Collected data entries:
*** Block opens ***
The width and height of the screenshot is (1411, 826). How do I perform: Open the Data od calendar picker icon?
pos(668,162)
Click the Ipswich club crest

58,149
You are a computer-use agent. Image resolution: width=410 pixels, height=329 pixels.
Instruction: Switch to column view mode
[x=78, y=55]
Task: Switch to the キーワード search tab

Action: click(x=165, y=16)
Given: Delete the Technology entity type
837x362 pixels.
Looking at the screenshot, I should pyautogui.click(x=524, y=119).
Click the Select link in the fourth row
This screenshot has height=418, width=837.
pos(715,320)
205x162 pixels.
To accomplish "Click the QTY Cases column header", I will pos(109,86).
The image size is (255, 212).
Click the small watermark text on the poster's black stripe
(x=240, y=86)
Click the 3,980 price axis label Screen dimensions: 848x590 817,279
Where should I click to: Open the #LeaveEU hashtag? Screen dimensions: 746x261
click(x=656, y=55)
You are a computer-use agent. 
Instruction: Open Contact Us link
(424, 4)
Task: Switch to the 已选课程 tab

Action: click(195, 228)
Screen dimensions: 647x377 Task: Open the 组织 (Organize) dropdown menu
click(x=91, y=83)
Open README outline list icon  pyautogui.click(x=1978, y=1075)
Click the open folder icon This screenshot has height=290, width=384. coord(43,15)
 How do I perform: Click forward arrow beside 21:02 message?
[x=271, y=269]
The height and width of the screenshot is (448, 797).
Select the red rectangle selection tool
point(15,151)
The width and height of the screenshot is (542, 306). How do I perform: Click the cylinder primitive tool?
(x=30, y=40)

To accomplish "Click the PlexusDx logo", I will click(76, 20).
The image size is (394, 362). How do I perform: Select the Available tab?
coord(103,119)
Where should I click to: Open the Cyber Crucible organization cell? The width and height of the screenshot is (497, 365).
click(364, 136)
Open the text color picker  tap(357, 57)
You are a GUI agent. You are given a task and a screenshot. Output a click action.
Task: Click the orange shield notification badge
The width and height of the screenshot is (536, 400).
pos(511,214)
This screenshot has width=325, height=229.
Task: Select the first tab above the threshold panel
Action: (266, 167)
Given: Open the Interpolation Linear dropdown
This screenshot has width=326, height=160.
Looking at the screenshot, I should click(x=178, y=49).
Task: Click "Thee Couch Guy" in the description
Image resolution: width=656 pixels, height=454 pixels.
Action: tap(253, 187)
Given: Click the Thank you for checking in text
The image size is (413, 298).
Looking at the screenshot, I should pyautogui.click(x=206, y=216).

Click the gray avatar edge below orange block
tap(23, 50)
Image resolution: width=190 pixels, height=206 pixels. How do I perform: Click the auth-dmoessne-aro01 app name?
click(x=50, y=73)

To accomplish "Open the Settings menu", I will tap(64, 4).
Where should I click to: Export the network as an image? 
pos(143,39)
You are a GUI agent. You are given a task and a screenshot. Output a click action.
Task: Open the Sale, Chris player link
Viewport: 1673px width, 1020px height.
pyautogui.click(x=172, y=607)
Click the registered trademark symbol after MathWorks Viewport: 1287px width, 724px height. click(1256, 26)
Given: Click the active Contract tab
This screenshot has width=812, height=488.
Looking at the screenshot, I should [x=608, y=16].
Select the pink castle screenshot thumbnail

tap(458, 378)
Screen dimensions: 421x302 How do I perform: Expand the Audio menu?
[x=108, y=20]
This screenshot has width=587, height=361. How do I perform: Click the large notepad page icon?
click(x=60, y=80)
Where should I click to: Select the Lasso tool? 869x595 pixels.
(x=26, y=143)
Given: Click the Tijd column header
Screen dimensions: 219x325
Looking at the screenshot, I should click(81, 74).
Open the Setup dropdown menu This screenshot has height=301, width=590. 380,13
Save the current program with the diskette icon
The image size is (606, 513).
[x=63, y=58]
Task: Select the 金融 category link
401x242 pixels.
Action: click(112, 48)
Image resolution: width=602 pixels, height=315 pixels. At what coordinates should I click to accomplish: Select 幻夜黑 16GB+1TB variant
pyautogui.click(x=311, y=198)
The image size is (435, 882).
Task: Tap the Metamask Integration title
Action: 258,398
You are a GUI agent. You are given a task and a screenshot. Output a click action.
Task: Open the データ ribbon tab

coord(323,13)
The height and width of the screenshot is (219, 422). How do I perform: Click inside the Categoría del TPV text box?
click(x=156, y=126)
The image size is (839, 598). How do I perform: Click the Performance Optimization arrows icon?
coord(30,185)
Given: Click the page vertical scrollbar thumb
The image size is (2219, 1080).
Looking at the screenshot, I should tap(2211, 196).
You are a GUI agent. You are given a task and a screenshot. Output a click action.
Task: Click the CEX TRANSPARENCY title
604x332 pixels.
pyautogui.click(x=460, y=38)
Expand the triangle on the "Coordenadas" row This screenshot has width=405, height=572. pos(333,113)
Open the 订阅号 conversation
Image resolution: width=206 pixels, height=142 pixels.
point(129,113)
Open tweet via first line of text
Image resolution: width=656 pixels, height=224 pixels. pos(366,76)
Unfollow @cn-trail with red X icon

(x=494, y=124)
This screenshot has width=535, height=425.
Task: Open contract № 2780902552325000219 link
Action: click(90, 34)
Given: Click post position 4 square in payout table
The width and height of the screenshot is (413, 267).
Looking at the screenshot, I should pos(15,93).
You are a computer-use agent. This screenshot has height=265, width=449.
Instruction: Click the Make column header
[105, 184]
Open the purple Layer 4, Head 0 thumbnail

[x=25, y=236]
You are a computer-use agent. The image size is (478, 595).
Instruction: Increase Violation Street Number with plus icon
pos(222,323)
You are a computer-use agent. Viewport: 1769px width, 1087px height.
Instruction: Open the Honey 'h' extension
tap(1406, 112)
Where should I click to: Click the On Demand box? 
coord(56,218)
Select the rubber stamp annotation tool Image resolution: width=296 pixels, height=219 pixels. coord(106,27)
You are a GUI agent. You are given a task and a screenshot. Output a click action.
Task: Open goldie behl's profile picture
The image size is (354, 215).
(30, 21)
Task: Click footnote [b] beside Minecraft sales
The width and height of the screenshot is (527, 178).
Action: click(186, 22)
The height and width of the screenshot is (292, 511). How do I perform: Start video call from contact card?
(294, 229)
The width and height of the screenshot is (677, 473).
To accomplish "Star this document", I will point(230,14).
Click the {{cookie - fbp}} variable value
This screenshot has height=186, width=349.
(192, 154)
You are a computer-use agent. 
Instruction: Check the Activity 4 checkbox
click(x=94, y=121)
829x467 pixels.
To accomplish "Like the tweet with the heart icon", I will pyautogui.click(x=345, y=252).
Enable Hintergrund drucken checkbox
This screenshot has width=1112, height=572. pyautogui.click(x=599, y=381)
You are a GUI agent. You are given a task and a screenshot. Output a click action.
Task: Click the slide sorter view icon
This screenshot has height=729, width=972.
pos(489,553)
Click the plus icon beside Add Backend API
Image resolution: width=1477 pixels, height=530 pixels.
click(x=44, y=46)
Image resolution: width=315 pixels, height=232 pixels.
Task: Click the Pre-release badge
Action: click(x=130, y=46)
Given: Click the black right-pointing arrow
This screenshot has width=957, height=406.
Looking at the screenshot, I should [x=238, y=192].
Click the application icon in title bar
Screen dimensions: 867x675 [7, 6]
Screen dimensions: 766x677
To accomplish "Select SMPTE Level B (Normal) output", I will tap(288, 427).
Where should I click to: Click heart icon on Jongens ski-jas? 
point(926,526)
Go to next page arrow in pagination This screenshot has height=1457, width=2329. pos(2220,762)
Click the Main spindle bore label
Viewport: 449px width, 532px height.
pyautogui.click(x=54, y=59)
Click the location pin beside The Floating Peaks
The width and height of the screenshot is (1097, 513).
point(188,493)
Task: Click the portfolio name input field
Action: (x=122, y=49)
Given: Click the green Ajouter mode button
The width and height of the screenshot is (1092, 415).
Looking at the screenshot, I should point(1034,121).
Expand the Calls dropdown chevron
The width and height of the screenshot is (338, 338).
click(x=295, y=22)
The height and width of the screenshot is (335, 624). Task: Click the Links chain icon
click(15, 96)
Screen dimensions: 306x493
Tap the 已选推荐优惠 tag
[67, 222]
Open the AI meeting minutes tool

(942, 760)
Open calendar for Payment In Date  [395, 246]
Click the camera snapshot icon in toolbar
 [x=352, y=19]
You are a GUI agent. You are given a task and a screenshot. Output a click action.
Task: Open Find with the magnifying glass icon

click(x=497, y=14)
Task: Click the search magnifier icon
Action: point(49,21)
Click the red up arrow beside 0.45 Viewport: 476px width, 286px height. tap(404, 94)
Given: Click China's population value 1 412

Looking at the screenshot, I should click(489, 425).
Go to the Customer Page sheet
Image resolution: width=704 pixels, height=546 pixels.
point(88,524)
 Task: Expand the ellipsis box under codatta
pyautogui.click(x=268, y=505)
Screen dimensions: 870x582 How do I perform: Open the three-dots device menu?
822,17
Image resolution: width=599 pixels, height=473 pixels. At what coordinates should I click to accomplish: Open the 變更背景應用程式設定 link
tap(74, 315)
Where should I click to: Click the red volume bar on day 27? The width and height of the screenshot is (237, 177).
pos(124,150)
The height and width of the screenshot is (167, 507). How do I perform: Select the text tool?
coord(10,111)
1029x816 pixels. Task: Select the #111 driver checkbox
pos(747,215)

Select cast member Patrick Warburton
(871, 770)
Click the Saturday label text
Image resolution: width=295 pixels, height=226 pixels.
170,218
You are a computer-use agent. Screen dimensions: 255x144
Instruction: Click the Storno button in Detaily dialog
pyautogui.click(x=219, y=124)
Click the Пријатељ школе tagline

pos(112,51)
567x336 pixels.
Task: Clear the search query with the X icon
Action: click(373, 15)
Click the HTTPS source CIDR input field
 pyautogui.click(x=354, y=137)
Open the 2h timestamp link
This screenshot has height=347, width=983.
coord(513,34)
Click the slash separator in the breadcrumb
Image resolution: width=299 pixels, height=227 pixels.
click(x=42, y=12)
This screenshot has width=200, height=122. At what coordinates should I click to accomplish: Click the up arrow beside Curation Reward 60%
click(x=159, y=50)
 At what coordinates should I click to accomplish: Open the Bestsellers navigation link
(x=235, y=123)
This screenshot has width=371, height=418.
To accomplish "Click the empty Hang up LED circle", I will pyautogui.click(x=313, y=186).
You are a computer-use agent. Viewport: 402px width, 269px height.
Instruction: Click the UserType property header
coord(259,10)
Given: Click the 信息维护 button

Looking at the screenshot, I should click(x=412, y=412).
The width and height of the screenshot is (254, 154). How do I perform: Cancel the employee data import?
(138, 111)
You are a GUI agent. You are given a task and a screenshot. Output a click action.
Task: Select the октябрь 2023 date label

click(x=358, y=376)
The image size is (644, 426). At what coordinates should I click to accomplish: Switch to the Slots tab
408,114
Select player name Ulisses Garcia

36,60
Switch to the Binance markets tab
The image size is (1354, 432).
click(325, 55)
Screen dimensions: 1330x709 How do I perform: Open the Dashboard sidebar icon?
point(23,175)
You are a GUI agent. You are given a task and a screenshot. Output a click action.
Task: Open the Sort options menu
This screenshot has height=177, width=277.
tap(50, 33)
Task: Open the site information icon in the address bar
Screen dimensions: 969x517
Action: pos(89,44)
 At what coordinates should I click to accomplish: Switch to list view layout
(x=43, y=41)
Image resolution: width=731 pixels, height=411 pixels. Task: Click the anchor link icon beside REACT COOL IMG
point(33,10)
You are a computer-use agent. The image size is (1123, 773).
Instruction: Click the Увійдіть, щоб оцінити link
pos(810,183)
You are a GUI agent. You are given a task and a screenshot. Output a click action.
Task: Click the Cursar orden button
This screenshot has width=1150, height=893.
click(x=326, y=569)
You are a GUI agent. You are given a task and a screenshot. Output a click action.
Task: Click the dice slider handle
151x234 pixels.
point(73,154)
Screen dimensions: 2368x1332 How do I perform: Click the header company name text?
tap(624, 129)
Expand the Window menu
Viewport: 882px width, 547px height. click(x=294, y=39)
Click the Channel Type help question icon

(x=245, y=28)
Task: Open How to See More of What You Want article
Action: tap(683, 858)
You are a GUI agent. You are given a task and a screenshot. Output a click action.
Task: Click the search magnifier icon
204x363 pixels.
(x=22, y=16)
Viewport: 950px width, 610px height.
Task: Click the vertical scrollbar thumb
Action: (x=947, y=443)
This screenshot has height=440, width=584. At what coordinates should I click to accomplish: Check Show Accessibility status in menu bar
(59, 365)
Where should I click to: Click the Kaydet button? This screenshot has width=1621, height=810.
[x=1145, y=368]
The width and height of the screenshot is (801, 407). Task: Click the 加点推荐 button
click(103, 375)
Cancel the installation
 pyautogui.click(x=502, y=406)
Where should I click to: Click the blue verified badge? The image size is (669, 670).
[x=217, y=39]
*** Block closes ***
◆ PROBLEM REQUIREMENTS:
How many of the lines above include the word "computer"? Only the number should be given.

◆ EXERCISE SOLUTION:
9